Collected data:
================
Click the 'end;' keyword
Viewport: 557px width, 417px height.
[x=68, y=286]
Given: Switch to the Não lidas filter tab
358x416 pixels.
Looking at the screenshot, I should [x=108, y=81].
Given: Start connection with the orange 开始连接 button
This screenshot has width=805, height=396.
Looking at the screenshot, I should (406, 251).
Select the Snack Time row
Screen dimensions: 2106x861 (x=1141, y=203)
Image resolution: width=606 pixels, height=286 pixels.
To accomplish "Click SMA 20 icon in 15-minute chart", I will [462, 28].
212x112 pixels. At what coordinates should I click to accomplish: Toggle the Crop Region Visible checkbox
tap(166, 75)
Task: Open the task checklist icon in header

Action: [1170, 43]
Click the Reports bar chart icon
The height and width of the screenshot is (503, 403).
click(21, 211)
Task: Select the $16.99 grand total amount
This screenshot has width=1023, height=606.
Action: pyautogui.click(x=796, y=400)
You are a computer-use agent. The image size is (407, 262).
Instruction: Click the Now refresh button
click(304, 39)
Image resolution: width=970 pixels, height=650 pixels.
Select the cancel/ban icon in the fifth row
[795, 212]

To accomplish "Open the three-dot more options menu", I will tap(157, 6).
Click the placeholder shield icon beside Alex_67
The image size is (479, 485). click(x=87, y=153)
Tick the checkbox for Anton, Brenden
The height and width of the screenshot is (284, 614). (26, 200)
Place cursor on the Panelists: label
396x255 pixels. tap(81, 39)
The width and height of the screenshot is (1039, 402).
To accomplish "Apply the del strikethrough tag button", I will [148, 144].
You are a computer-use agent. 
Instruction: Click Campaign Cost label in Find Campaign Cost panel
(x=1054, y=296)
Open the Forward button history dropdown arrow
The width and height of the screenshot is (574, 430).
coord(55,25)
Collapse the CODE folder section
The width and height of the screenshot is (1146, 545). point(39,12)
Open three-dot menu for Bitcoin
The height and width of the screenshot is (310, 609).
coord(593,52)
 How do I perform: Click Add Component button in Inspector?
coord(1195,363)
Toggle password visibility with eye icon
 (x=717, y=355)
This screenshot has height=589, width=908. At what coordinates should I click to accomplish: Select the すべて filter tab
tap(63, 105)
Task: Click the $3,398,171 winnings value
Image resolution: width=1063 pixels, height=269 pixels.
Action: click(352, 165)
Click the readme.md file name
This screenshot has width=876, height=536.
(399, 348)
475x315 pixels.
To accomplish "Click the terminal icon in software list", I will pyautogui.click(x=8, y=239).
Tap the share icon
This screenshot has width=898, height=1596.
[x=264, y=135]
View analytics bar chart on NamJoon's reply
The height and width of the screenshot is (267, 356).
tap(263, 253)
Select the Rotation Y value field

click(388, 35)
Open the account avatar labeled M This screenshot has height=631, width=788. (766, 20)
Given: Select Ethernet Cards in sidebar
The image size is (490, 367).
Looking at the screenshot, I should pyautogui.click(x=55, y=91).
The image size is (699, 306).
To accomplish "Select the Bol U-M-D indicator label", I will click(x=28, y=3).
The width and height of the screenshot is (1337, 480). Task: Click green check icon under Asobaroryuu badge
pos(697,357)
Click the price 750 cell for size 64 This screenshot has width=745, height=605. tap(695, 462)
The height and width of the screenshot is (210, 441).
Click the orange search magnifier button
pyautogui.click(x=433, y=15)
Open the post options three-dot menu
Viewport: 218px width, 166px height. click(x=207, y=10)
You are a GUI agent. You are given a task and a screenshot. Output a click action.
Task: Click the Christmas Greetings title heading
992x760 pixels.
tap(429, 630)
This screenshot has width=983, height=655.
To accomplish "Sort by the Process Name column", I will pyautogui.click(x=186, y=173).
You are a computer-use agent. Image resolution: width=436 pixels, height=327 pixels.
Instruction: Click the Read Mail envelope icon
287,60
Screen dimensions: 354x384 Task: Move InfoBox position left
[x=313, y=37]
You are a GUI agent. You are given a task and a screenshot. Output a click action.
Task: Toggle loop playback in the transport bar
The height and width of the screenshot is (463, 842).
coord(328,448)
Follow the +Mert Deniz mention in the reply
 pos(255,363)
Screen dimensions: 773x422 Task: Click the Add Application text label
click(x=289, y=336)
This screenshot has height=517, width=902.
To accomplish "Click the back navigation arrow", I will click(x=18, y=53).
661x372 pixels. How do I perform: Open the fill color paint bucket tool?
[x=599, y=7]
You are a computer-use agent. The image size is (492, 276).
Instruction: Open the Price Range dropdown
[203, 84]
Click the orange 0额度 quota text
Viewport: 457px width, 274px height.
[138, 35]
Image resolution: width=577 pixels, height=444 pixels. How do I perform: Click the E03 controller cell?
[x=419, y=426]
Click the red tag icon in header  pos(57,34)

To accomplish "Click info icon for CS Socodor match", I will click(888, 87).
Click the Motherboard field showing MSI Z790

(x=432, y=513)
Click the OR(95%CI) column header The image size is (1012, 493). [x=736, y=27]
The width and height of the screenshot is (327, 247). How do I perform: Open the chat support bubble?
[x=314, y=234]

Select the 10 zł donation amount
================
About this exercise: All the records, as written, must be given again.

Solution to this task:
Click the 'end;' keyword
Viewport: 557px width, 417px height.
[x=68, y=286]
Given: Switch to the Não lidas filter tab
358x416 pixels.
Looking at the screenshot, I should [x=108, y=81].
Given: Start connection with the orange 开始连接 button
This screenshot has width=805, height=396.
Looking at the screenshot, I should (406, 251).
Select the Snack Time row
Screen dimensions: 2106x861 (x=1141, y=203)
Image resolution: width=606 pixels, height=286 pixels.
To accomplish "Click SMA 20 icon in 15-minute chart", I will [462, 28].
212x112 pixels. At what coordinates should I click to accomplish: Toggle the Crop Region Visible checkbox
tap(166, 75)
Task: Open the task checklist icon in header

Action: [1170, 43]
Click the Reports bar chart icon
The height and width of the screenshot is (503, 403).
click(21, 211)
Task: Select the $16.99 grand total amount
This screenshot has width=1023, height=606.
Action: pyautogui.click(x=796, y=400)
You are a computer-use agent. The image size is (407, 262).
Instruction: Click the Now refresh button
click(304, 39)
Image resolution: width=970 pixels, height=650 pixels.
Select the cancel/ban icon in the fifth row
[795, 212]

To accomplish "Open the three-dot more options menu", I will tap(157, 6).
Click the placeholder shield icon beside Alex_67
The image size is (479, 485). click(x=87, y=153)
Tick the checkbox for Anton, Brenden
The height and width of the screenshot is (284, 614). (26, 200)
Place cursor on the Panelists: label
396x255 pixels. tap(81, 39)
The width and height of the screenshot is (1039, 402).
To accomplish "Apply the del strikethrough tag button", I will [148, 144].
You are a computer-use agent. 
Instruction: Click Campaign Cost label in Find Campaign Cost panel
(x=1054, y=296)
Open the Forward button history dropdown arrow
The width and height of the screenshot is (574, 430).
coord(55,25)
Collapse the CODE folder section
The width and height of the screenshot is (1146, 545). point(39,12)
Open three-dot menu for Bitcoin
The height and width of the screenshot is (310, 609).
coord(593,52)
 How do I perform: Click Add Component button in Inspector?
coord(1195,363)
Toggle password visibility with eye icon
 (x=717, y=355)
This screenshot has height=589, width=908. At what coordinates should I click to accomplish: Select the すべて filter tab
tap(63, 105)
Task: Click the $3,398,171 winnings value
Image resolution: width=1063 pixels, height=269 pixels.
Action: click(352, 165)
Click the readme.md file name
This screenshot has width=876, height=536.
(399, 348)
475x315 pixels.
To accomplish "Click the terminal icon in software list", I will pyautogui.click(x=8, y=239).
Tap the share icon
This screenshot has width=898, height=1596.
[x=264, y=135]
View analytics bar chart on NamJoon's reply
The height and width of the screenshot is (267, 356).
tap(263, 253)
Select the Rotation Y value field

click(388, 35)
Open the account avatar labeled M This screenshot has height=631, width=788. (766, 20)
Given: Select Ethernet Cards in sidebar
The image size is (490, 367).
Looking at the screenshot, I should pyautogui.click(x=55, y=91).
The image size is (699, 306).
To accomplish "Select the Bol U-M-D indicator label", I will click(x=28, y=3).
The width and height of the screenshot is (1337, 480). Task: Click green check icon under Asobaroryuu badge
pos(697,357)
Click the price 750 cell for size 64 This screenshot has width=745, height=605. tap(695, 462)
The height and width of the screenshot is (210, 441).
Click the orange search magnifier button
pyautogui.click(x=433, y=15)
Open the post options three-dot menu
Viewport: 218px width, 166px height. click(x=207, y=10)
You are a GUI agent. You are given a task and a screenshot. Output a click action.
Task: Click the Christmas Greetings title heading
992x760 pixels.
tap(429, 630)
This screenshot has width=983, height=655.
To accomplish "Sort by the Process Name column", I will pyautogui.click(x=186, y=173).
You are a computer-use agent. Image resolution: width=436 pixels, height=327 pixels.
Instruction: Click the Read Mail envelope icon
287,60
Screen dimensions: 354x384 Task: Move InfoBox position left
[x=313, y=37]
You are a GUI agent. You are given a task and a screenshot. Output a click action.
Task: Toggle loop playback in the transport bar
The height and width of the screenshot is (463, 842).
coord(328,448)
Follow the +Mert Deniz mention in the reply
 pos(255,363)
Screen dimensions: 773x422 Task: Click the Add Application text label
click(x=289, y=336)
This screenshot has height=517, width=902.
To accomplish "Click the back navigation arrow", I will click(x=18, y=53).
661x372 pixels. How do I perform: Open the fill color paint bucket tool?
[x=599, y=7]
You are a computer-use agent. The image size is (492, 276).
Instruction: Open the Price Range dropdown
[203, 84]
Click the orange 0额度 quota text
Viewport: 457px width, 274px height.
[138, 35]
Image resolution: width=577 pixels, height=444 pixels. How do I perform: Click the E03 controller cell?
[x=419, y=426]
Click the red tag icon in header  pos(57,34)

To accomplish "Click info icon for CS Socodor match", I will click(888, 87).
Click the Motherboard field showing MSI Z790

(x=432, y=513)
Click the OR(95%CI) column header The image size is (1012, 493). [x=736, y=27]
The width and height of the screenshot is (327, 247). How do I perform: Open the chat support bubble?
[x=314, y=234]

Select the 10 zł donation amount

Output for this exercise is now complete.